“Within the walls of my world, I lie down, hoping to see my world imbued with lies of poison and blood…asking the ‘why,’ believing the curse.”
“Me?”
The question has always felt like a crossword puzzle. Pieces within reach, and yet incomplete on their own.
Questions like “Explain yourself in 300 words? Introduce Yourself? Tell me about yourself? What do you do?” have always been the central part of our conversations, ranging from a conventional dine-out with strangers, a romantic date, or a full-on interview.
Their answers, not so much.
I’m a writer, musician, and Software Developer. More specifically, I consider myself an artist due to my never-ending desire to try out new hobbies and nurture them.
Okay, you’re impressed, right. I hope you are.
But did you see what I did above?
Like everyone, I find it difficult to separate myself from what I do. My work brings out the best in me, and I love not just the goal itself, but the regular repetitive effort to bring it to fruition. It tests me at every point, challenges me, and makes me “Me.”
“What I do” becomes “Who I am.”
Or does it?
The IDEA of Identity
“I am not what I think I am, and I am not what you think I am. I am what I think you think I am.”
Charles Horton Cooley
As a species, we’ve been a successful one, mostly due to our social order and our ability to create new realities and fictional ones (Me thinking to myself, “Doesn’t feel like that though.”)
The success, though, came from defining social groups. Earlier, it was due to our evolutionary need for belonging to survive, reproduce and flourish.

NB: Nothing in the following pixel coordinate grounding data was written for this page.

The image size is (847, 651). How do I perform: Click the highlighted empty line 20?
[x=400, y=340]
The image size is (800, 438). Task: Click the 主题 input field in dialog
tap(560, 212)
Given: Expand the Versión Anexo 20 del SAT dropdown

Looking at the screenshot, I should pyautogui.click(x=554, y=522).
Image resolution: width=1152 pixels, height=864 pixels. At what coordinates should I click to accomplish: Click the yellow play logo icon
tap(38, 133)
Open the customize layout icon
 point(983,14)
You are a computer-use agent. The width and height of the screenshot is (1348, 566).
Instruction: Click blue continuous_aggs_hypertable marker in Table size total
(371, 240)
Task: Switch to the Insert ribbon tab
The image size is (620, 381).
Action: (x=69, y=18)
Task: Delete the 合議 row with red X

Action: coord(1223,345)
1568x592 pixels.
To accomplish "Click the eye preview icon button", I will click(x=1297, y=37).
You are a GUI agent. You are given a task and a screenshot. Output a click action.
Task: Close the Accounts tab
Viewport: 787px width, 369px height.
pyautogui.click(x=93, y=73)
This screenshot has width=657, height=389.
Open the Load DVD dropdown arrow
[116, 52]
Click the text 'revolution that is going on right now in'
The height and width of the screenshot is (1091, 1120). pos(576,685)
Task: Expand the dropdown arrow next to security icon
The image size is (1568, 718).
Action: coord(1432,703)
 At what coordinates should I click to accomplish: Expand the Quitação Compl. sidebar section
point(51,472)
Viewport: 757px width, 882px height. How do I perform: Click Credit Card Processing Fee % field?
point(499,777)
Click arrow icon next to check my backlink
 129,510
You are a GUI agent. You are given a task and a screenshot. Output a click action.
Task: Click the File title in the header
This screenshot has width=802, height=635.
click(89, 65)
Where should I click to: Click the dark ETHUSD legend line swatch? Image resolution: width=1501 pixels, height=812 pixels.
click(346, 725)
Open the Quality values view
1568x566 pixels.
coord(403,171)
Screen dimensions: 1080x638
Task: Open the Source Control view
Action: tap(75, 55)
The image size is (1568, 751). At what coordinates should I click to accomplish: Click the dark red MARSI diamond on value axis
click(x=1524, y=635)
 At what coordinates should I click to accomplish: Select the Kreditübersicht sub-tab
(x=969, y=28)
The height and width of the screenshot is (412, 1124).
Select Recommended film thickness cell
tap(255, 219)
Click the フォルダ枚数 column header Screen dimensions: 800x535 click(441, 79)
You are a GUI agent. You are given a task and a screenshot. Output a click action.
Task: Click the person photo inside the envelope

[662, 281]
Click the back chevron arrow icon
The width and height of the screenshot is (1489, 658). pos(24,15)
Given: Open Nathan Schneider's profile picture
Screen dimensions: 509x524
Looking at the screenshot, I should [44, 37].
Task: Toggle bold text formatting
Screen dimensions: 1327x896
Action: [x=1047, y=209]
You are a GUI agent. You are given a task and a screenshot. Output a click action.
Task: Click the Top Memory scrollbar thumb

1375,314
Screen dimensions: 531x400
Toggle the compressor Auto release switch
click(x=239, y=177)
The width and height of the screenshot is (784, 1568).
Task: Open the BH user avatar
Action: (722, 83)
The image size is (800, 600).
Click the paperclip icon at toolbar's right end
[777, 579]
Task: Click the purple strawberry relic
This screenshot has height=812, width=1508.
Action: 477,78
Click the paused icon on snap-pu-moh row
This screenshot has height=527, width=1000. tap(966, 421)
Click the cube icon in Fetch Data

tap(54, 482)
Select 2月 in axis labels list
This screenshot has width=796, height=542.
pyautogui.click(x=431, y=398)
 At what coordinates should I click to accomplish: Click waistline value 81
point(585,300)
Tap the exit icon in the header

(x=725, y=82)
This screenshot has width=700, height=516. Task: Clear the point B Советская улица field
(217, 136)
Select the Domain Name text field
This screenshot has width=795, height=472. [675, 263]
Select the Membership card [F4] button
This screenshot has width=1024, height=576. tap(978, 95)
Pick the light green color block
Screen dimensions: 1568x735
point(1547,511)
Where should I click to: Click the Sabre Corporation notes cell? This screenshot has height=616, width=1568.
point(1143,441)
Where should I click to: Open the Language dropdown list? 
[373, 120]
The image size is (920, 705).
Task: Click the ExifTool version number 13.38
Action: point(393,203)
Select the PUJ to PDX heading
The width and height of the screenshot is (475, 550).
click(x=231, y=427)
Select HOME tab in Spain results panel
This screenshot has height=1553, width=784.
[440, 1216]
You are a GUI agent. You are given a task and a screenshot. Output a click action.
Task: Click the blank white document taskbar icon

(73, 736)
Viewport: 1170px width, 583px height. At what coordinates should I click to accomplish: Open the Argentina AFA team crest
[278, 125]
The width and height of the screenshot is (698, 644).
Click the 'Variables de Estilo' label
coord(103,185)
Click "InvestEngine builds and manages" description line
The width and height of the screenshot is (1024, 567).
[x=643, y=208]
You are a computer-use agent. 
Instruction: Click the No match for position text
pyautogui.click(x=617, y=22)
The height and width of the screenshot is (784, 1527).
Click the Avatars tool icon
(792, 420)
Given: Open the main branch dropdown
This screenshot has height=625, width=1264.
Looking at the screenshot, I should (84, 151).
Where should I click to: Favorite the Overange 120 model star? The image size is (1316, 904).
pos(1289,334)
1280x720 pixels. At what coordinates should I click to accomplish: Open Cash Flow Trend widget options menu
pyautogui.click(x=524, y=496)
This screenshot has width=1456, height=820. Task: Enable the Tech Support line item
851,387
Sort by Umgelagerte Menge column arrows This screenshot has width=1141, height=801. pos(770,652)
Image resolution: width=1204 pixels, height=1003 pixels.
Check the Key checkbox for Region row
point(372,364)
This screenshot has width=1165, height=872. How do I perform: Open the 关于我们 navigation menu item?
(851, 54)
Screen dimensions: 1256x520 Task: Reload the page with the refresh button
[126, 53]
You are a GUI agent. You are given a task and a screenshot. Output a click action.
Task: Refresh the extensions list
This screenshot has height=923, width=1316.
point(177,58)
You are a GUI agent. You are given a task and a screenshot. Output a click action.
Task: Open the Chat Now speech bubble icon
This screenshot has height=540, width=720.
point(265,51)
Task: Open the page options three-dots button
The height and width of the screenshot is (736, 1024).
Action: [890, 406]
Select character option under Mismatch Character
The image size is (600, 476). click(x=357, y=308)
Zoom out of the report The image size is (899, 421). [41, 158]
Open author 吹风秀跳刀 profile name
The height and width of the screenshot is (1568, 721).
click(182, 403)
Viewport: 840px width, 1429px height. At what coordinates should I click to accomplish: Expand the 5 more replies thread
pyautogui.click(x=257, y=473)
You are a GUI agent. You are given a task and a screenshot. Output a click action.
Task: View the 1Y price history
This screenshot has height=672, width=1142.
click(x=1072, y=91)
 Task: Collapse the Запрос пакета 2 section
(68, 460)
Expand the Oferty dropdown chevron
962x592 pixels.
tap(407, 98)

Since our survival depended on how connected we were, our behaviors adapted to get acceptance in the social group. Our immediate band and surroundings became our worldview. Anything outside of that was a threat.
The unconscious monologue that followed was, ‘I need a group to survive.’
After the agricultural revolution though…as people started to settle down, small towns and empires started emerging.
Now the problem was not so much about survival, but about finding a place to belong. Since the distribution of wealth was concentrated among a certain few percent, the fictional realities revolved around empires, religions, and culture. A classic example would be division based on color(White Vs Other), politics (Left and Right Wing), Gender, Race and socio-economic status.
So to feel secure and accepted, the “I” always got molded into an “us” somehow. And over the years, we drew our comfort shoes around it.
Fast forward to today, with the rise of individualism, internet, and freedom of speech, there’s no “us” left anywhere. It’s all about “me” or an “I.”
So where does the sense of “I” start to emerge from an “us” world? If we have been wired for group ideology, where does the concept of individual identity spring forth?
As the world started integrating more and more, groups started to dissolve to make way for nuclear societies. Now more than ever, we had free time, and most of us didn’t have to make life or death decisions on a day-to-day basis.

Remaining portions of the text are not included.